The company is notable for a powerful political tie. Brian Chavez was CEO of Deeprock when he was appointed to the Ohio Senate in late 2023, representing Washington County among others. He resigned from the company in 2024, according to his financial statements filed with a state legislative ethics office. However, some have questioned the truthfulness of his independence, pointing to apparently ongoing involvement of his wife with the company, his disclosed ties to allegedly related entities, and a 2025 document filed in West Virginia that lists him as a manager. 

Goins said Brian Chavez hasn’t been involved in management or operations at Deeprock since he resigned in 2024. She didn’t respond to questions about his wife’s role. 
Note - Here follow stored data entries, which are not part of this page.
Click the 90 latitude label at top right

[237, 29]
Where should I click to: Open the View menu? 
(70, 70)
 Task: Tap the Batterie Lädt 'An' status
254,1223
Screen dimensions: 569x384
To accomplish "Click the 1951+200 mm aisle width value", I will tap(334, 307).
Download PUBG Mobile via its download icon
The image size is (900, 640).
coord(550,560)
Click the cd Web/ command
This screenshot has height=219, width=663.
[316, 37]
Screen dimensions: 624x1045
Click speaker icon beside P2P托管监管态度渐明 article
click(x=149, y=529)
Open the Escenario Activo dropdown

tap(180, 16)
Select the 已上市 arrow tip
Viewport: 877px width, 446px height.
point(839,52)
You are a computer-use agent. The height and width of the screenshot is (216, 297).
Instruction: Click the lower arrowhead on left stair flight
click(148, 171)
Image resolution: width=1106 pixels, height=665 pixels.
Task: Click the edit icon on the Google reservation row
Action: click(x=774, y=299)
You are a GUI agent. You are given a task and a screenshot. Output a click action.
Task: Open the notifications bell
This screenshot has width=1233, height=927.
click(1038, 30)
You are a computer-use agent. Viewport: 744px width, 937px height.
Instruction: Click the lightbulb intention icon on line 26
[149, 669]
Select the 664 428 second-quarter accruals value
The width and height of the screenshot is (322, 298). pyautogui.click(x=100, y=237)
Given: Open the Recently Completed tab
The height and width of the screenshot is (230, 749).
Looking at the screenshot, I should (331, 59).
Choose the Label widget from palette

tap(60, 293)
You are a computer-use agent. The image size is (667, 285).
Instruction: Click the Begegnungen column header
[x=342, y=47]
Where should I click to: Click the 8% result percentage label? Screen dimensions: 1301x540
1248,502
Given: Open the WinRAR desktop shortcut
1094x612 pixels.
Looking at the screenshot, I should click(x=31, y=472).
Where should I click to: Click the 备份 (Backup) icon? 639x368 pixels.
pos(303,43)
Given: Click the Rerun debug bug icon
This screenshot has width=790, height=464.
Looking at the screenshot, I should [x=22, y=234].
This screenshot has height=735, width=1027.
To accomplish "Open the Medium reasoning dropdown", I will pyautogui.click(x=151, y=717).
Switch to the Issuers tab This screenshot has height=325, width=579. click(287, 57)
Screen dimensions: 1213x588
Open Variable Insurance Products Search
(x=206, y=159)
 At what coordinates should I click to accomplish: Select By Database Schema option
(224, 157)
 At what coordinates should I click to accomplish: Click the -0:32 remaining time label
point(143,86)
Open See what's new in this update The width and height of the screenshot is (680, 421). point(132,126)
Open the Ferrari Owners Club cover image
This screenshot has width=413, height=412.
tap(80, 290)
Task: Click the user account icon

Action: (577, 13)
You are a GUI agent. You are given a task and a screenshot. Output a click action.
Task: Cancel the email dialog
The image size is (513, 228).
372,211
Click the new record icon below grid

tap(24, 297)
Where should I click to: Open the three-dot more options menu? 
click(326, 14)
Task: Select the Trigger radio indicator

In court filings, Deeprock has denied Wilson’s allegations, calling them a “shotgun” approach that’s loosely aimed at “every” injection well operator in Washington County. 

‘Negligence’

On Bob Wilson’s land, his oil wells indicated no pressure in 2020, according to his data, shared by Buckeye Environmental. However, it gradually climbed upward to around 50 psi in September 2023 and 310 psi in June 2026. 

“The ODNR and the injection well industry have ruined my business. It’s wrong,” he said in a statement at the time.

The voluntary suspensions occurred after Wilson and Buckeye Environmental distributed their findings of the pressure readings, but before a press conference scheduled for July 7. 

Bev Reed, an organizer with Buckeye Environmental, said in an interview Tuesday that while ODNR is doing the right thing now, it should have been cracking down years ago. 

She said the department should, at minimum, stop the development of new injection operations in the county, ban injections that are too close to drinking aquifers, and study the pressure the industry is applying underground.  

“This is negligence on the part of [ODNR], she said. “Despite well blowouts and migration incidents occurring in multiple southeastern counties of Ohio, including Washington, Nobel and Athens, to-date there has been no long-term, thorough, systemic analysis of the brine waste migration saga within Southeastern Ohio.”